The Beaver (starring Mel Gibson)

Much has been made of THE BEAVER, with attention focusing on Mel Gibson’s off the screen antics to the cockney accent he used to voice the puppet.  But what audiences will find out about THE BEAVER is that this is a character study of a man that has given up hope and is struggling to get past his depression and regain the family that he lost.  Despite the seemingly silly premise, this isn’t Jeff Dunham telling jokes for two hours, this is actually a very serious, heartfelt drama that is depressing, motivating and captivating all at the same time.

Mel Gibson in The Beaver

There’s a small place in everyone that is depressed.  We all have various ways of dealing with the depression, but for some people, the depression is so severe it strangles you.  Anyone that has a family member or knows someone that has fallen into a depressed state knows that it’s a serious illness that has torn families apart and destroyed lives.  Walter Black (Mel Gibson) is depressed and like most people suffering from depression, he has lost hope, which has led to him losing his family and interest in his company.  While throwing away trash at a local liquor store dumpster, he finds a puppet.  In a drunken stupor, the puppet takes on a life of its own and calls itself “The Beaver”.  Amazingly, this sad, beaten down man with a puppet is someone that virtually everyone can relate to.

Mel Gibson in The Beaver

Mel Gibson is not a ventriloquist, nor does director Jodie Foster ever attempt to hide the fact that the cockney accent of The Beaver is actually coming from Walter’s mouth.  The point is not to have The Beaver tell a bunch of dumb jokes, but to show the physical manifestation of all of Walter’s depression.  Walter doesn’t know how to live in the real world, but The Beaver does.  So Walter hides behind the puppet and uses it as the crutch he needs to rejoin the world and regain his company’s success and, most importantly, his family.

Mel Gibson in The Beaver

The Beaver is its own character and while all of the characters in the film have an impressive arc, none are more impressive than The Beaver’s.  At first, it’s fun and cute to watch the little beaver puppet talk in a cockney accent and mimic the mannerisms and reactions of Walter.  But soon The Beaver takes on a personality of his own and what once served as a crutch for Walter was eventually the very thing that kept him down.  Coming to a head in a surprisingly moving monologue while Walter was making an appearance on the today show, Walter realizes that he doesn’t need a puppet, he needs his family and his happiness is his responsibility and no one else’s.  These are deep themes that are hard to convey when your lead actor has his hand up a puppet, but the brilliance and talent of Mel Gibson makes it completely believable.  The audience never once questions the connection between Walter and The Beaver and that had everything to do with Mel’s performance.

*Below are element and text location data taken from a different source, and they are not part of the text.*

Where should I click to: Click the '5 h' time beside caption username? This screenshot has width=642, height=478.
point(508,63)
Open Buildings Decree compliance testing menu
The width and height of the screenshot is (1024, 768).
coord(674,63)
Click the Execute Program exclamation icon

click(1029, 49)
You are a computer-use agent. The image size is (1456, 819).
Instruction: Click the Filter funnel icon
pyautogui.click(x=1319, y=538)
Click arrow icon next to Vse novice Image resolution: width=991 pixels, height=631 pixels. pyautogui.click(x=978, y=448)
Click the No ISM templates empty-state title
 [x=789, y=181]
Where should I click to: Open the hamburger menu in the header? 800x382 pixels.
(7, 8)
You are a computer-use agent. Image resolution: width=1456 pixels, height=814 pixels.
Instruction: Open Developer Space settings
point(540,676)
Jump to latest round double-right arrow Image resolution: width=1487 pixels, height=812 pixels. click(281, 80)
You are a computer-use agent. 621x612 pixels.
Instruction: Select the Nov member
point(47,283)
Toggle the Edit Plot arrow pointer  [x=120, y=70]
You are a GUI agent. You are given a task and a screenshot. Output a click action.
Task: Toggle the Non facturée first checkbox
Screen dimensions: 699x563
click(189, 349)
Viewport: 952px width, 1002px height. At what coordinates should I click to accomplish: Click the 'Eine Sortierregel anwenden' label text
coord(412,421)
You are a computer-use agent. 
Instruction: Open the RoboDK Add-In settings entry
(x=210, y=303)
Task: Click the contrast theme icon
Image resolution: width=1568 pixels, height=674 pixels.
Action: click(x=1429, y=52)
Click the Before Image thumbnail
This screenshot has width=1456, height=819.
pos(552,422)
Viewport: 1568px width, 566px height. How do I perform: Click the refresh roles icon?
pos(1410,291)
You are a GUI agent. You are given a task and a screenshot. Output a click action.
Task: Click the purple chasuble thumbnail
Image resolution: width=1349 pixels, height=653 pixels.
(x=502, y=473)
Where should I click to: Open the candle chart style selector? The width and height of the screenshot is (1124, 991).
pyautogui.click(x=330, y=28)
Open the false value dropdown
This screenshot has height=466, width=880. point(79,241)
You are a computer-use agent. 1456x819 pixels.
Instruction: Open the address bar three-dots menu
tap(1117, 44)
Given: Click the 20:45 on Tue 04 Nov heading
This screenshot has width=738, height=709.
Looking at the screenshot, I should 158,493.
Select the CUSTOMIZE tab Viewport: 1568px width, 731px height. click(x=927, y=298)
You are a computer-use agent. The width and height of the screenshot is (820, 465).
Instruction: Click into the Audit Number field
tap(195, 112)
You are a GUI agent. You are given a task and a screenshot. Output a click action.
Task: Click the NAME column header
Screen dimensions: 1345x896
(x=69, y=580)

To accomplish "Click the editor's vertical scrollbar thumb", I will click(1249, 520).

Jodie Foster and Anton Yelchin in The Beaver

So far, I’ve only talked about Walter and The Beaver, because they were the most fascinating elements of the film.  Unfortunately, we had an entire storyline with Walter’s son, Porter (Anton Yelchin) and the girl he likes, Norah (Jennifer Lawrence).  Porter is fighting his own demons as he becomes obsessed with trying to not end up like his dad, but his storyline was almost too deep.  Porter needed to be a supporting character and another issue that Walter had to overcome and instead, he became a separate storyline that took away from what was going on with Walter.  We even had a subplot with Norah coming to terms with her dead brother and at that point, the film got away from itself.  Walter was a deep enough character with flaws and issues that were more than enough to carry this film and it would have been better to keep the focus on Walter.

Despite the incredibly sad story of a man dealing with his depression by funneling it into a puppet, the saddest part of THE BEAVER is the fact that Mel Gibson’s leaked tapes have basically prevented this film from receiving the critical and commercial success it so deserves.  In a career filled with great characters, Walter is probably the deepest and most troubled of all of them.  THE BEAVER deserves more attention than what it’s received and it just might be the best film of the summer that no one will see.